With that in mind, McCarthy has to find a way to get the fifth-year pro back on track as a dominant performer. Whether it is putting the ball in his hands on his favorite plays or giving him a pep talk to remind him of his greatness, the head coach has to find a way to get Elliott to play like an elite RB1. Elliott has to do his part by cleaning up his fumbling woes and locking in from a mental standpoint. The three-time Pro Bowler has owned up to his failures at every turn but the Cowboys need his actions to match his words. He can do that by focusing on his fundamentals and relying on his refined technique to produce better results.
Mike Nolan needs to clean up the Cowboys defense again.
The Football Team exposed the Cowboys' lack of gap discipline at the point of attack utilizing a running game that featured a mix of misdirection, deception, and power. WFT rushed for 182 yards on 36 rushing attempts, including a 115-yard effort from Antonio Gibson. The clever utilization of fly sweep motion and blur action froze the Cowboys' linebackers and edge defenders to create huge seams at the line of scrimmage. The hesitancy displayed by the Cowboys' defenders against WFT will encourage the Ravens and others to feature more misdirection and deception in the game plan.
To combat the motion and misdirection, the Cowboys will need to exhibit gap discipline at the point of attack with each defender occupying their assigned gap and ignoring the deceptive tactics. Although discipline and assignment errors have been a major problem for the defense, the Cowboys have shown steady improvement over the past month. If Nolan can clean up some of the errors that reappeared during the WFT game, the Cowboys will have a better chance of slowing down some of the dangerous rushing attacks that remain on their schedule.
McCarthy needs to scale back his gambling ways.
The Cowboys' head coach has won over 60-percent of his games with a straightforward approach that didn't feature excessive gambles and risky decisions. He routinely called the game by the book and his reliance on old school odds led to solid results. Since joining the Cowboys, McCarthy has become a more daring decision-maker with a host of failed fourth-down gambles, two-point attempts, and trick plays undermining the team's chances of winning.
Although it is easy to point to those failed decisions in hindsight, I'm more concerned about McCarthy's 180-degree turn as a decision-maker. He has abandoned an approach that made him one of the most successful coaches in NFL history in favor of a high-risk, high-reward strategy that produces inconsistent results.
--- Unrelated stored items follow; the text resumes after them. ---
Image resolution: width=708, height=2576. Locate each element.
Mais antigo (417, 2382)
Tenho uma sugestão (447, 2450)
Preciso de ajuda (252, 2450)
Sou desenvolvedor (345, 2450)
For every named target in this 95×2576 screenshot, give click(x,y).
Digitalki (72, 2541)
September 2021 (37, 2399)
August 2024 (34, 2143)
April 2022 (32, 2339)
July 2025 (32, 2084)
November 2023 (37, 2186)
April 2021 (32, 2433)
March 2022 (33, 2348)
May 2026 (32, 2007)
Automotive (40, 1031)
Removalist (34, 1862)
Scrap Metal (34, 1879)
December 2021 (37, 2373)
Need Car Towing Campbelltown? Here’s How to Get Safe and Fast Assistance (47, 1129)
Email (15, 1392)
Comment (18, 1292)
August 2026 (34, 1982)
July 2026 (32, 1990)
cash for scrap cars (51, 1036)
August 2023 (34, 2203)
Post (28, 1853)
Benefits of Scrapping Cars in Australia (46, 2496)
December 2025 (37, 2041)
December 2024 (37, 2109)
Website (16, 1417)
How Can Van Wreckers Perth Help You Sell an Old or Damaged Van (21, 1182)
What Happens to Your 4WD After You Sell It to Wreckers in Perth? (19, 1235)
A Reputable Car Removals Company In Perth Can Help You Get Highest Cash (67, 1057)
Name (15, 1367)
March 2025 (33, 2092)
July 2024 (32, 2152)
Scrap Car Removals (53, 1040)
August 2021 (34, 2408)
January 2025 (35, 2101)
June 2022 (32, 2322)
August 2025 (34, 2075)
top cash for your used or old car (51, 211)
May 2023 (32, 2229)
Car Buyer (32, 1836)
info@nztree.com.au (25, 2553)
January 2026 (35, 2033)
In the NFL, more games are lost due to self-inflicted wounds (sacks, turnovers, and penalties) and questionable management decisions. McCarthy has won a number of games by coaching "clean" games with minimal risk-taking. If he wants to reverse the Cowboys' fortunes, he has to get back to the conservative approach that led his opponents to self-destruct under the pressure of needing to play a perfect game. McCarthy trusted a conservative process in the past to win big with the Packers and he needs to rely on that same process to chalk up wins in Dallas.